======== Selected excerpt
This Tuscan White Bean Pasta is a fast and flavorful dish that is perfect for weeknight dinners. The caramelized garlic, basil, and Parmesan pack a huge flavor punch! BudgetBytes.com
Servings 4
Prep 10 minutes
Cook 20 minutes
Total 30 minutes


  • 8 oz. linguine or fettuccine ($0.63)
  • 1 Tbsp olive oil ($0.13)
  • 1 Tbsp butter ($0.13)
  • 3 cloves garlic, minced ($0.24)
  • 1 pint grape or cherry tomatoes ($1.99)
  • 10 cranks freshly ground pepper ($0.03)
  • 1/2 tsp salt ($0.02)
  • 1/2 tsp dried basil ($0.05)
  • 1 15oz. can cannellini beans ($0.69)
  • 4 oz. baby spinach ($0.65)
  • 3 oz. shredded parmesan ($1.89)


  • Fill a large pot with water and place over high heat to bring it to a boil. Once boiling, add the pasta and cook according to the package directions (boil for 7-10 minutes). Drain the pasta in a colander.
================
======== Source material
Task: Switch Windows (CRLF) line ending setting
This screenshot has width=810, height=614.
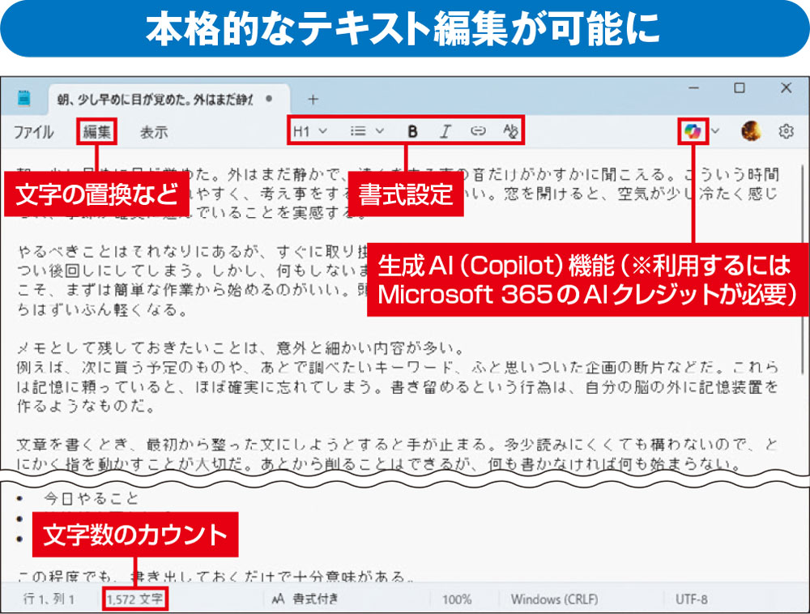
================
**Written instruction**. Continue the Tuscan white bean pasta recipe from the point where it stops. The listing has no connection to the recipe text.

**Result of the task**.
  • While you’re waiting for the water to boil, mince the garlic. Heat the olive oil and butter in a large skillet over medium-low heat. Add the garlic and sauté for about a minute, or until it has softened and become very fragrant.
  • Add the tomatoes, salt, pepper and basil. Sauté the tomatoes until the skins burst and the tomatoes begin to release their juices. It’s important to not have the heat under the skillet too high here or the garlic may burn before the tomatoes break down. You want the garlic to brown and caramelize a bit, but not burn.
  • Once the tomatoes begin to break down, add the spinach and stir it into the tomatoes until it is about half way wilted. 
  • Rinse and drain the can of cannellini beans. Add the beans to the skillet and stir until they are heated through. The tomato juices will have created a thick sauce-like mixture on the bottom of the skillet at this point. Taste the mixture and add a bit more salt if needed. It should be slightly on the salty side in order to properly flavor the pasta.
  • Add the cooked and drained pasta to the skillet. Toss until the pasta is coated in the sticky sauce and everything is combined. Top with shredded parmesan, plus add a bit of Parmesan to the top of each bowl.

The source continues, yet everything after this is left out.